Saera will continue to be an AI project, and I am hopeful that this will allow for increased functionality (maybe you can eventually 'teach' Saera how to do things she doesn't know how to do).

Quote:

BTW, what's the current status of possibility to change her name? For some reasons too long to explain here, it would be very useful in my use case :)

Changing the official name or changing the name after installation? In the latter case it would be fairly simple, just search and replace "Saera" in a few files.

Quote:

Also, I'm quite new to this whole digitized speech thing - even if I do, lets say, polish corpus.txt, how to ensure that text written in correct polish will be pronounced correctly?

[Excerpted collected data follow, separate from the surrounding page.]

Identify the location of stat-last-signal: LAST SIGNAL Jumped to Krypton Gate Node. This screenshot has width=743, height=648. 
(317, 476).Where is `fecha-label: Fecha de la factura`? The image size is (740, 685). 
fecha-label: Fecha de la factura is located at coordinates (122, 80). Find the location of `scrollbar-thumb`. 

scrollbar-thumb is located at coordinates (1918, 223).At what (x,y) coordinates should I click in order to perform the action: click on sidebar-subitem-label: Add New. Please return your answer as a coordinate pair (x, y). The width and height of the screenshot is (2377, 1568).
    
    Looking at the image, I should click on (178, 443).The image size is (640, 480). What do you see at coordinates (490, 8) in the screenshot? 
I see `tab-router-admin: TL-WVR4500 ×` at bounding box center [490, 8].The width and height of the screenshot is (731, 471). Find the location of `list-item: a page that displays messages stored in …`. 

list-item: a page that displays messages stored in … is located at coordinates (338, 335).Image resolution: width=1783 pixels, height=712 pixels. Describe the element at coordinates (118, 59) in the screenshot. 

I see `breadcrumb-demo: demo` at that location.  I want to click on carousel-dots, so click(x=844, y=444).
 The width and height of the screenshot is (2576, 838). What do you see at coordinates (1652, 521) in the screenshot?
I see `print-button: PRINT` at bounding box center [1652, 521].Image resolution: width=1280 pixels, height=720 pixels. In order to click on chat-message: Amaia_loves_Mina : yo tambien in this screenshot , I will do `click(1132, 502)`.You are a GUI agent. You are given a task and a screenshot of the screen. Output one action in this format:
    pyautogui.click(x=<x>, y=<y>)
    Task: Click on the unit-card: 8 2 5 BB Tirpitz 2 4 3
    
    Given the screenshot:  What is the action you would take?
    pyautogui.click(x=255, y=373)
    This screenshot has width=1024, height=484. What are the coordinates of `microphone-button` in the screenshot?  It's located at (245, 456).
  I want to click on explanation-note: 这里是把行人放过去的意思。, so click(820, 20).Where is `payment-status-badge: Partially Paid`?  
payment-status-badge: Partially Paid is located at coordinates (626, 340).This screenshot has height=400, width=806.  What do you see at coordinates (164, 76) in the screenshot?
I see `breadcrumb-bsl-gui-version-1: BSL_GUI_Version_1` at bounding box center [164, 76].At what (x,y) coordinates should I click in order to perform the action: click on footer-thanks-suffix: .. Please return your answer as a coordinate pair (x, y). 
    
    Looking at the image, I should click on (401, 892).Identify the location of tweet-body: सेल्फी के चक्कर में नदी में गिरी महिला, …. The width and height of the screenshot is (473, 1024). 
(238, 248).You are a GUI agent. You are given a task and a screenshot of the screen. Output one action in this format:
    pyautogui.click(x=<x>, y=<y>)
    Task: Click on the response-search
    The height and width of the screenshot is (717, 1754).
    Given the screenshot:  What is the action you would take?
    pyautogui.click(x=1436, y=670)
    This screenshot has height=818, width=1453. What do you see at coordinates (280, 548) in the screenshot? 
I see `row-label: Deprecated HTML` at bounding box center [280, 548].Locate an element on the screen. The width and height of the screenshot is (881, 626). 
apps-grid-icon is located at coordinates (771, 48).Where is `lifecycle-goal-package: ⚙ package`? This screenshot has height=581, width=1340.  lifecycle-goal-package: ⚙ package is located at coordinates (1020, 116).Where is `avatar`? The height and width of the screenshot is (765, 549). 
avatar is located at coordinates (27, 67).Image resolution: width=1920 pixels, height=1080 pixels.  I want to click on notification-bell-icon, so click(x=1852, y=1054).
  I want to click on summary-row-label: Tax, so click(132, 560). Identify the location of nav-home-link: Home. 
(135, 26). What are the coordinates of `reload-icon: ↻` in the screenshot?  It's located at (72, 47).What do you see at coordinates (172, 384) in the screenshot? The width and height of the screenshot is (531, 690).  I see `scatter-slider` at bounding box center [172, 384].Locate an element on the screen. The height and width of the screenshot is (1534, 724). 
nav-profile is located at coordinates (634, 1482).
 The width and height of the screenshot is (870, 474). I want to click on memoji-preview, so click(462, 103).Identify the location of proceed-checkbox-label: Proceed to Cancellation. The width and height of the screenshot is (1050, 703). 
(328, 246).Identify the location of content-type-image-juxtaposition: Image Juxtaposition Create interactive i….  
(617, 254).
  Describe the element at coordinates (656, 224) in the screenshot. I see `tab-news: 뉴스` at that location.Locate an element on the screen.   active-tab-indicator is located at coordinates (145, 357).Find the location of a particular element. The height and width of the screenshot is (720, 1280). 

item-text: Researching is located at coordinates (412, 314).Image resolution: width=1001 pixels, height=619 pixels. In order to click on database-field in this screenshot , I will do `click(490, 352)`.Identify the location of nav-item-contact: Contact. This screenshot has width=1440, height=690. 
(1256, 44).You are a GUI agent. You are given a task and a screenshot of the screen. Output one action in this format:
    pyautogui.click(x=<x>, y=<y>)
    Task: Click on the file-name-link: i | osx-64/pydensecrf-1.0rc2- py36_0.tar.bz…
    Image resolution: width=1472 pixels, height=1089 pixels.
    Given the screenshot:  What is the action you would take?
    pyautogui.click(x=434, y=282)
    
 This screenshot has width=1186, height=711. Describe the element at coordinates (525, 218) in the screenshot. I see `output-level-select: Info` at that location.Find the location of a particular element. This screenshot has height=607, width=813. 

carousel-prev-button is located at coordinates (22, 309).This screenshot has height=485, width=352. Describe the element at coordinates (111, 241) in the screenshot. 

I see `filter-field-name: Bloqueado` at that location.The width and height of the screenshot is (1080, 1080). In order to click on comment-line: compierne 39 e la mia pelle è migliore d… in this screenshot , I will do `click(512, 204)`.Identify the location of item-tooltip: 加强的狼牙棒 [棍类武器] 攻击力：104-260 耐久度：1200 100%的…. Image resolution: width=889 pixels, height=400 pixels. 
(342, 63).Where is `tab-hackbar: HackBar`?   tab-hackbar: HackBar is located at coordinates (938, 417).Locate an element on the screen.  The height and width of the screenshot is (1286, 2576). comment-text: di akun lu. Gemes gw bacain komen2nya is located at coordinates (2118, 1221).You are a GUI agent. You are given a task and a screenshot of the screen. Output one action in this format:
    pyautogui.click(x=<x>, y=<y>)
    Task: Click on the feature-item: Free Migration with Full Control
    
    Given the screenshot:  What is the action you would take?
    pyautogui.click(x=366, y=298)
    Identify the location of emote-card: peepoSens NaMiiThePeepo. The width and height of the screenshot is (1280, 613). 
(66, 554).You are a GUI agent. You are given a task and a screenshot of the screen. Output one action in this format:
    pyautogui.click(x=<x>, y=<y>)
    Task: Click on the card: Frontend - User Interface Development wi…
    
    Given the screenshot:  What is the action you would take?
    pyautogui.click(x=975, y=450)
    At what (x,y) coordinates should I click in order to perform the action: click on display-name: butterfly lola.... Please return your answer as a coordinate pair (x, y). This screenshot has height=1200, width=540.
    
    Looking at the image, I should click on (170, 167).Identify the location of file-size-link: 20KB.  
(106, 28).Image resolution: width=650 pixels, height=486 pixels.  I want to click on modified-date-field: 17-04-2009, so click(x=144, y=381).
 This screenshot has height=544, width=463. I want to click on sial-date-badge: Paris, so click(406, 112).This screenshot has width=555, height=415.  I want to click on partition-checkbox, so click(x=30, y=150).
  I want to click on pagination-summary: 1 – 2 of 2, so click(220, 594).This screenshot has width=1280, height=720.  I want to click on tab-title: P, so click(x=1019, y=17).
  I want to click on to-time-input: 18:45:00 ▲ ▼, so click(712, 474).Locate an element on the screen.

I know You're busy guy her,e so I don't ask for (re)writing tutorial - maybe some link for documentation? Or things already present in package are everything I need?

/Estel

The beginning of each sentences_<language>.py file contains a line with the espeak command line, of the form

Code:

espeak_cmdline = "espeak -vCC+f2"

, where CC is the two-letter language code. You can also change the 'f' to a 'm' to give Saera a male voice.
As for documentation - I haven't written any; the basics of the corpus is that it defines the words that Pocketsphinx will recognize, and gives it a model to build grammar from; it should recognize any sentence in the corpus nearly 100%, but if you say something else it will try to build it out of words and grammar constructs found in the corpus.